__Exercise objective__: Please set down exactly the lines from the one that contains "Given: Click the 智能分析 icon in ribbon" through the end of the material, leaving out every picture.

__Exercise data__:
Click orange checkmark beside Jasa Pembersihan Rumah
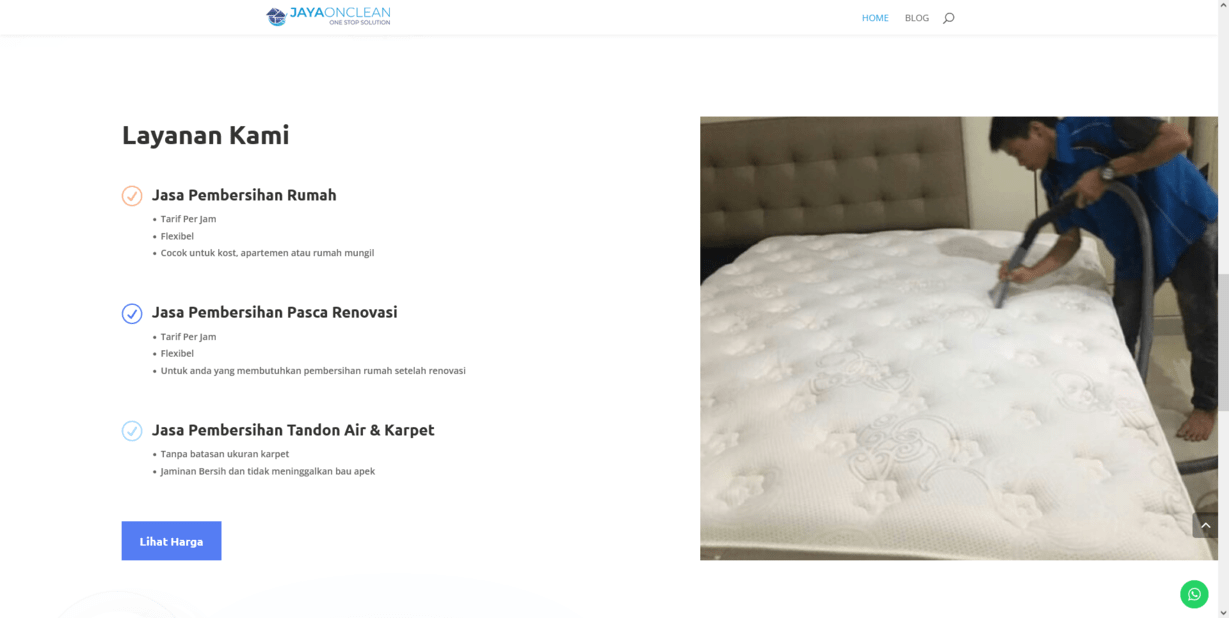Screen dimensions: 1229x618 point(132,196)
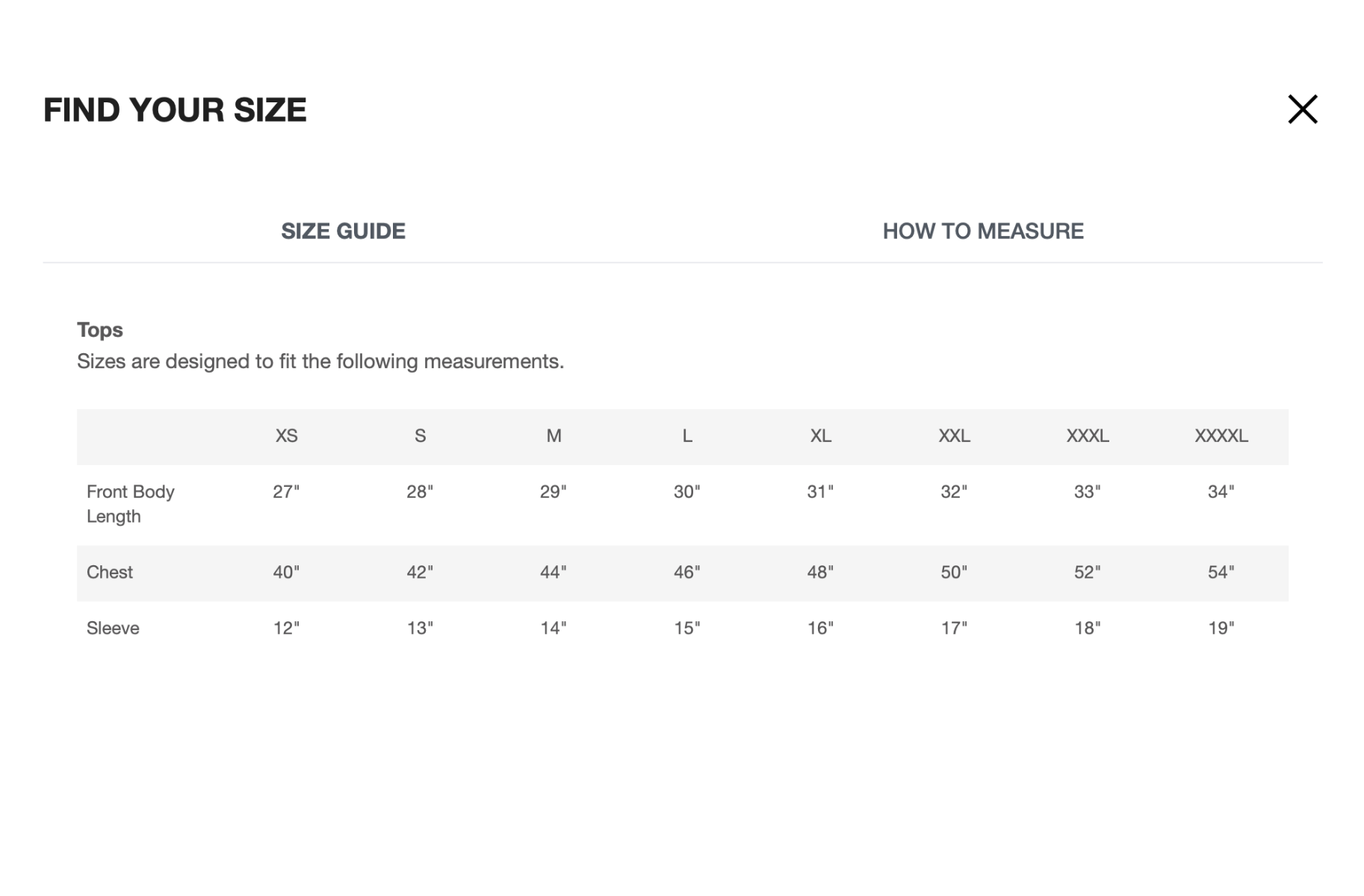Screen dimensions: 1364x896
Task: Click the Chest row label
Action: click(x=110, y=573)
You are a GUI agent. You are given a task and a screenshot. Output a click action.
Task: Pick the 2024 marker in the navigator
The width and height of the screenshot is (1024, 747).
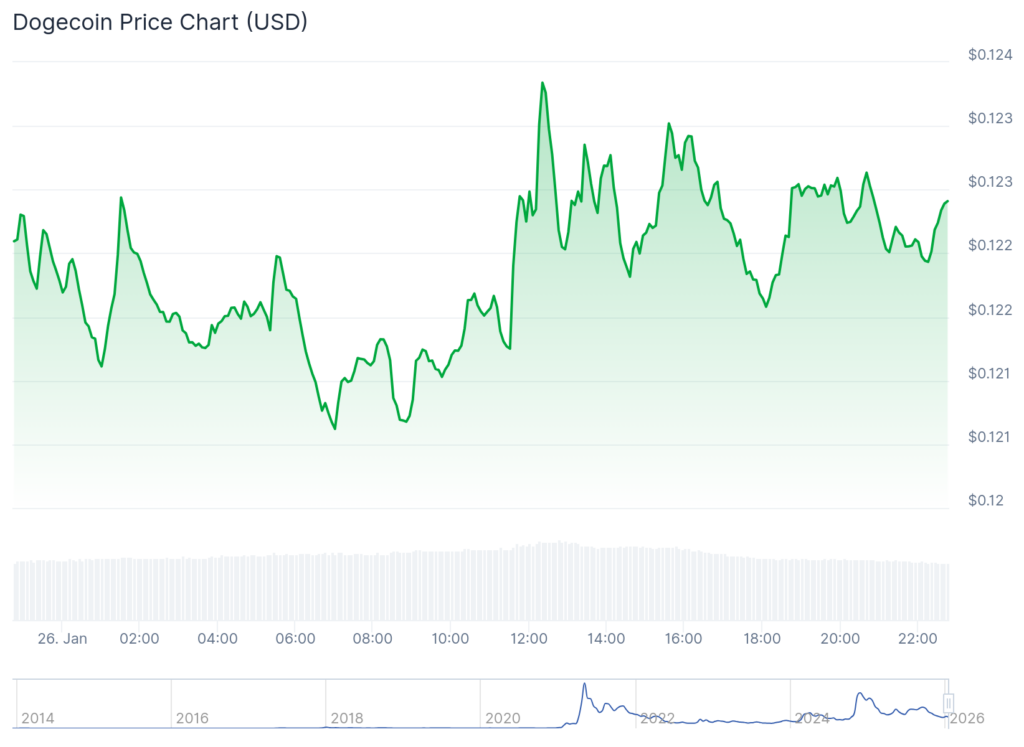812,718

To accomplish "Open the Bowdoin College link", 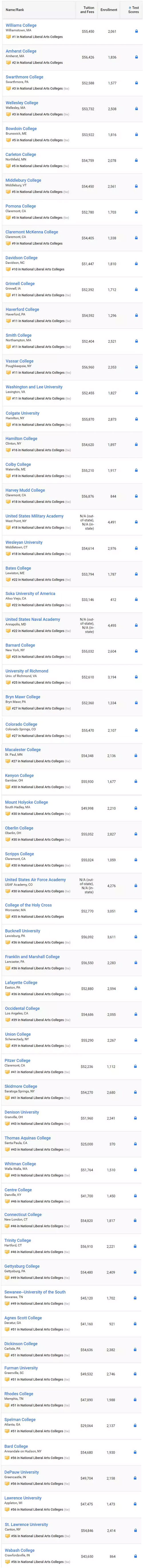I will point(21,129).
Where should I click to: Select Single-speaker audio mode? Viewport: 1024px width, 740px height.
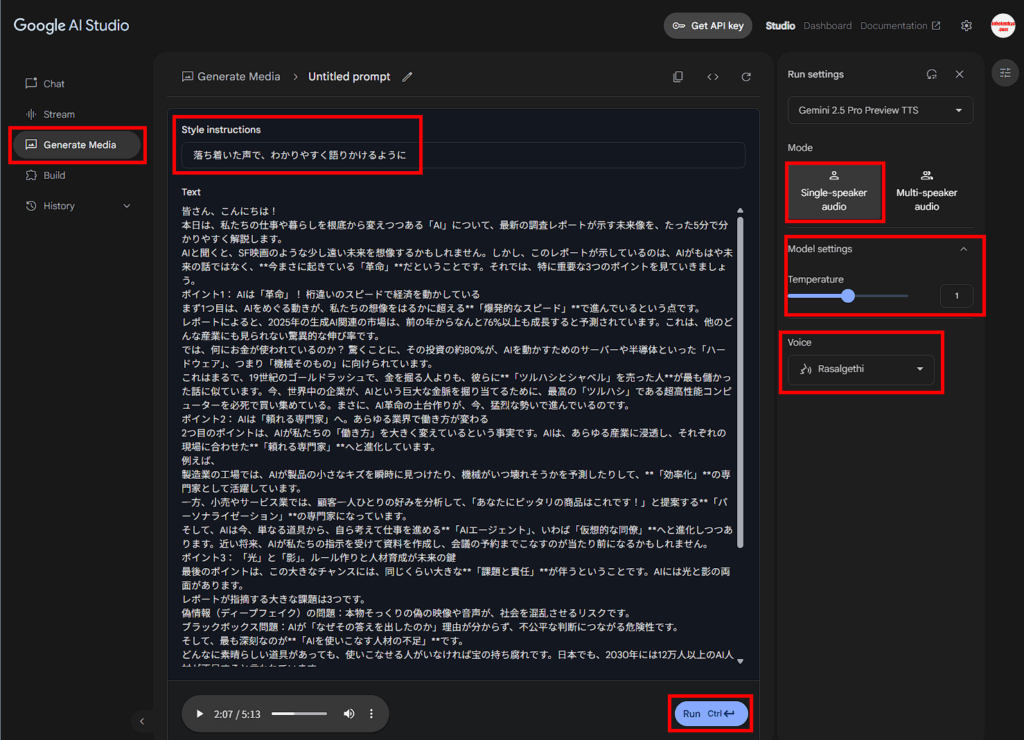[x=834, y=191]
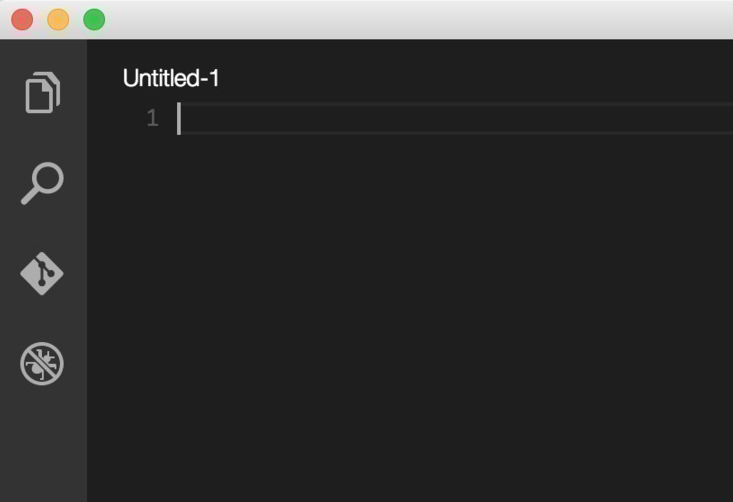Click activity bar padding above Explorer icon
This screenshot has width=733, height=502.
43,55
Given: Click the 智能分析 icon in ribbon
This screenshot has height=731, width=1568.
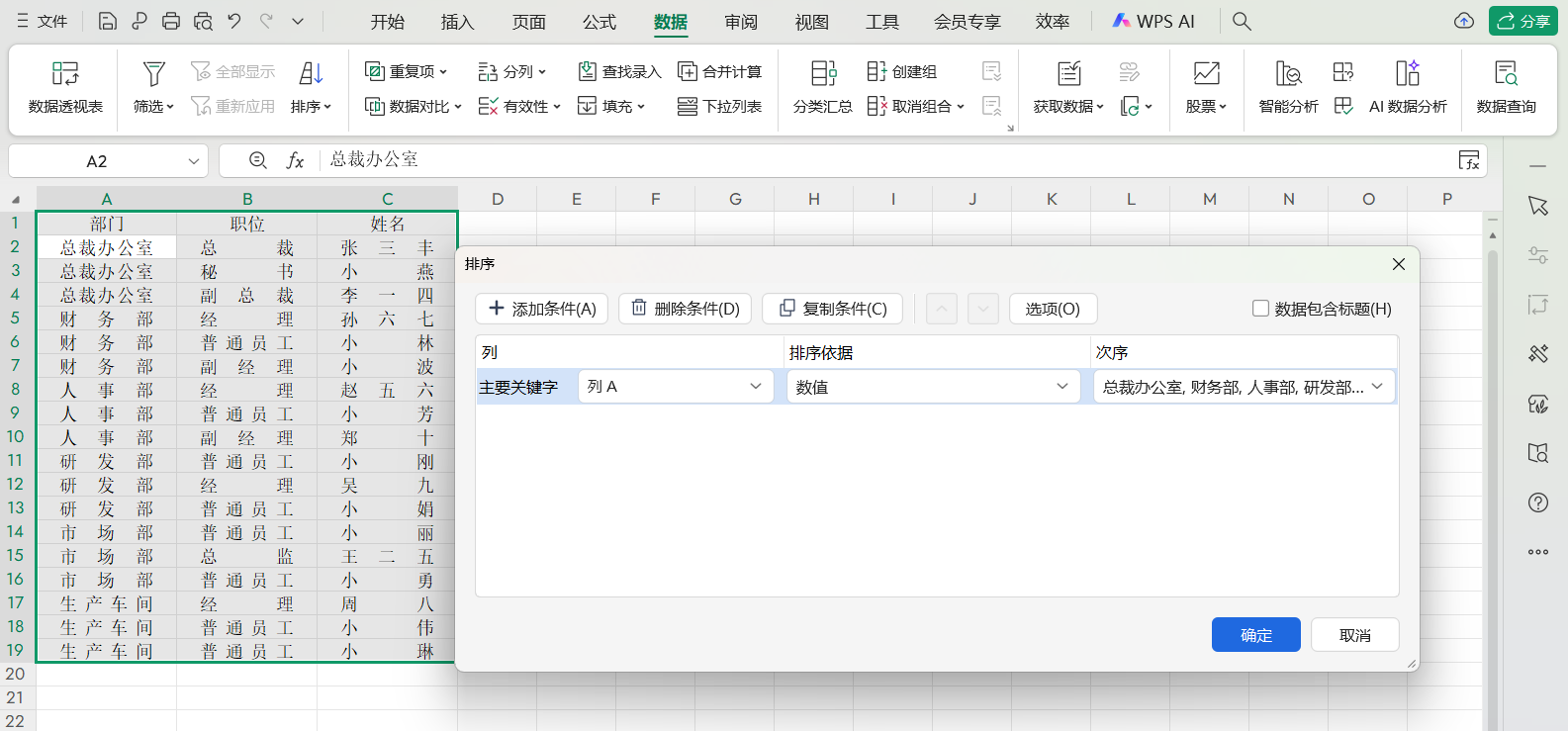Looking at the screenshot, I should tap(1288, 73).
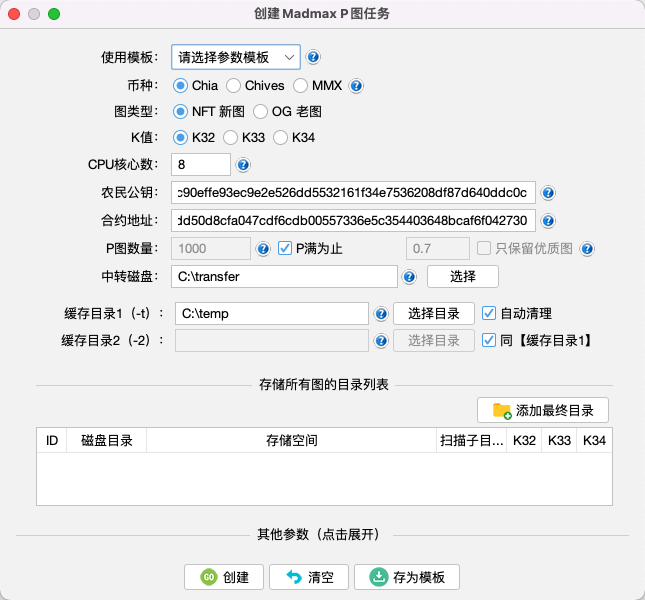Click help icon beside coin type options

[x=354, y=86]
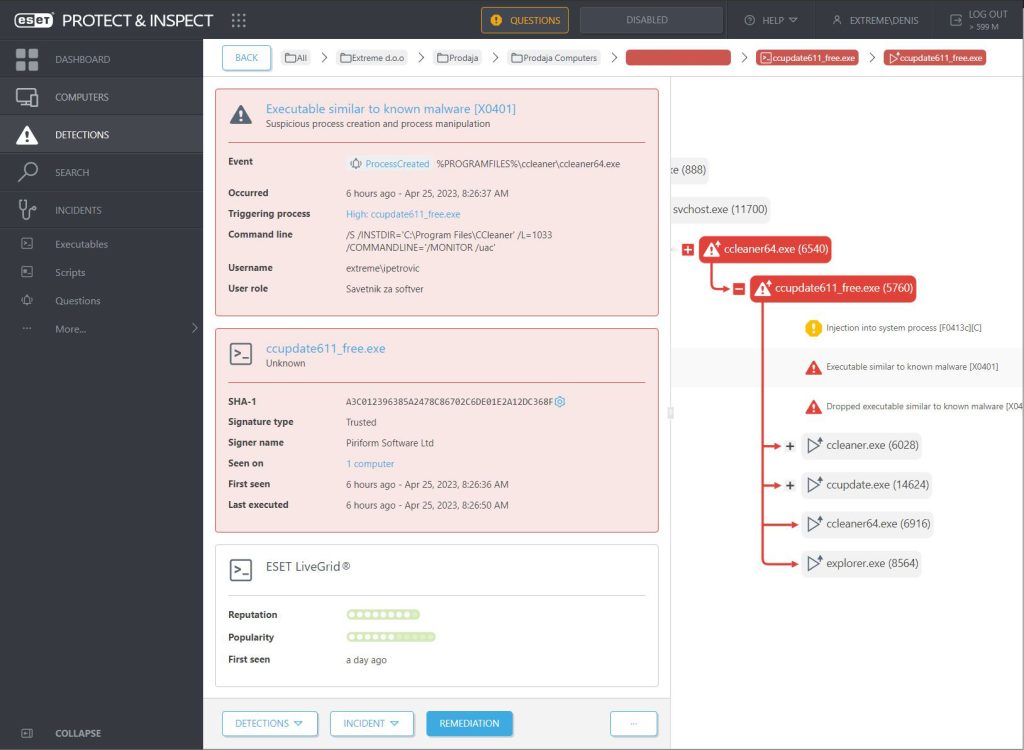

__Task solution__:
Given: Click the 智能分析 icon in ribbon
This screenshot has height=731, width=1568.
Looking at the screenshot, I should tap(1288, 73).
Click help icon beside coin type options

[x=354, y=86]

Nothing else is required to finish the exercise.